UNSW project puts people with dementia at the centre of aged care reform
Last updated on 26 August 2025

When Theresa Flavin first stepped into advocacy for dementia and aged care, she noticed a pattern that was as troubling as it was familiar.
“In research, older people and those with dementia were kept at arm’s length,” she recalls. “It felt like the system was built around us, not for us.”
Diagnosed with younger onset dementia, Ms Flavin is now using her lived experience to change that. She is a Lived Experience Dementia Consultant on a new UNSW Sydney project that aims to help providers meet requirements under the incoming Aged Care Act and Strengthened Quality Standards, due to take effect in November 2025.
The reforms introduce stronger protections and a new statement of rights for older Australians, covering independence, choice, quality care, privacy, and social connection. They also bring tougher penalties for providers who fall short, alongside whistleblower safeguards for those who speak out.
“Moving an aged care sector that provides care for 1.3 million people to a rights-based model is a big task,” says project lead Dr Craig Sinclair from the UNSW School of Psychology. “We’re shifting from a risk-averse, substitute decision-making model to supported decision-making, where people should be assisted and guided, not overridden.”
Co-design sits at the heart of the initiative. Unlike traditional approaches that rely on consultation with professionals or peak bodies, this project works directly with people who use aged care.
“True co-design means working with the end users,” Ms Flavin says. “Many projects miss this, consulting stakeholders who aren’t the actual users. A lot of the time, the words of the person with dementia are treated as a superficial add on. I think it’s deeply, deeply unfair to just mine us and discard us. Our society is already doing that, and social science needs to lift their game.”

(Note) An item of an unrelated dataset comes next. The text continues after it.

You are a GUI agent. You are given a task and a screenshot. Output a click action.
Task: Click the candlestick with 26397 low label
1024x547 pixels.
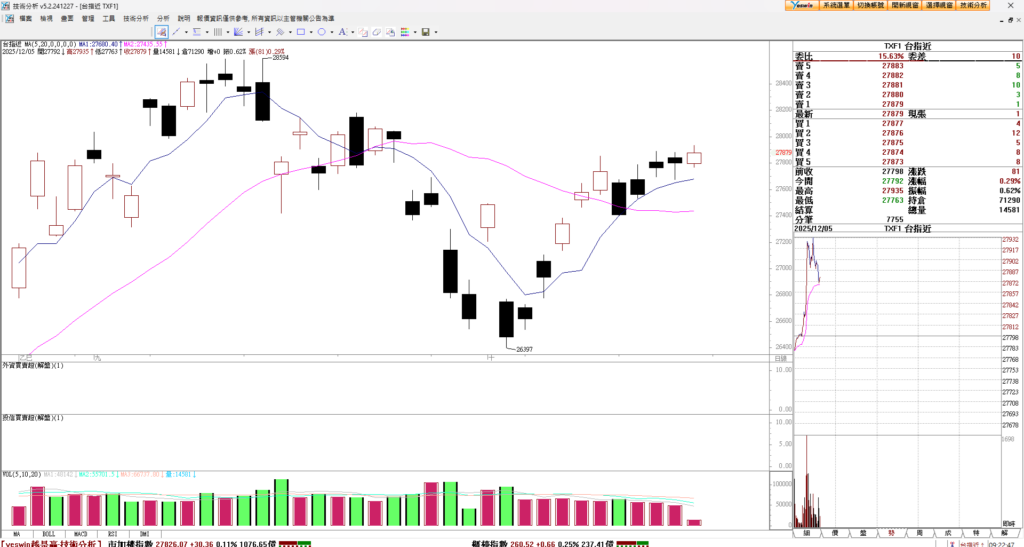pos(506,319)
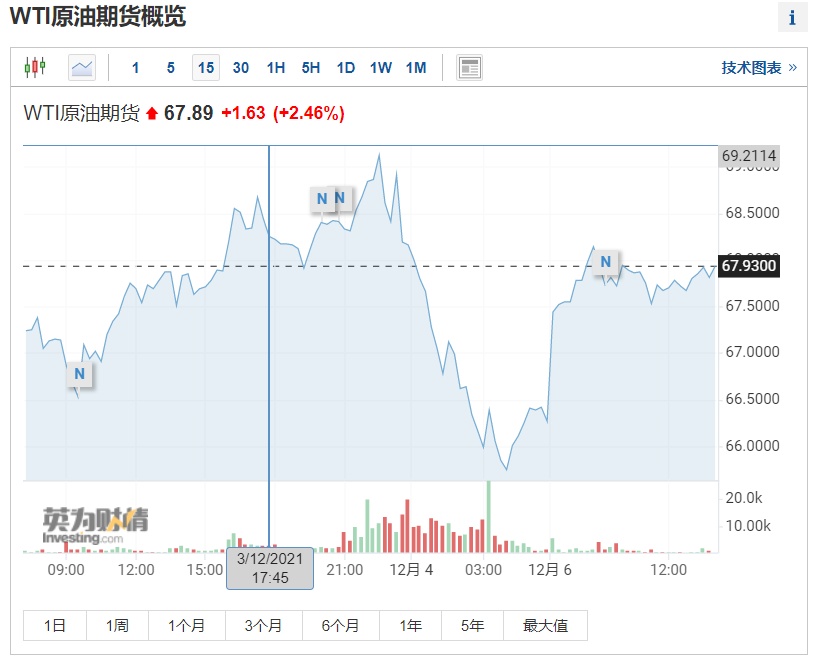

As chief investigator, Ms Flavin will co-lead a working group of people with lived experience of dementia and aged care services. Their role is to ensure the training and tools being developed genuinely reflect the needs and rights of older people.
“This group is our laboratory,” says Dr Sinclair. “Theresa and the working group hold us accountable, ensuring our work is genuinely shaped by people with lived experiences.”
The training will focus on staff who support people living with dementia and other acquired disabilities in aged care settings. For Ms Flavin, this knowledge-sharing has ripple effects far beyond the workforce.
“Families will realise they can’t just make decisions for their parents. That’s a tremendous change.”
Australia’s move towards supported decision-making follows a broader global shift. The United Nations is exploring a Convention on the Rights of Older People, a recognition that ageing does not diminish human rights.
“We’re anticipating this change,” says Ms Flavin. “We’re bringing the human rights of older people to the attention of providers and the people themselves. You can’t claim a right you don’t know you have.”
The UNSW project is still in its early rollout phase, with training resources set to be trialled with partner organisations. For Ms Flavin, the aim is simple yet profound.
“This is about the difference between suppression and support,” she says. “Support means seeing the person, not the diagnosis. Rights don’t disappear with age or illness.”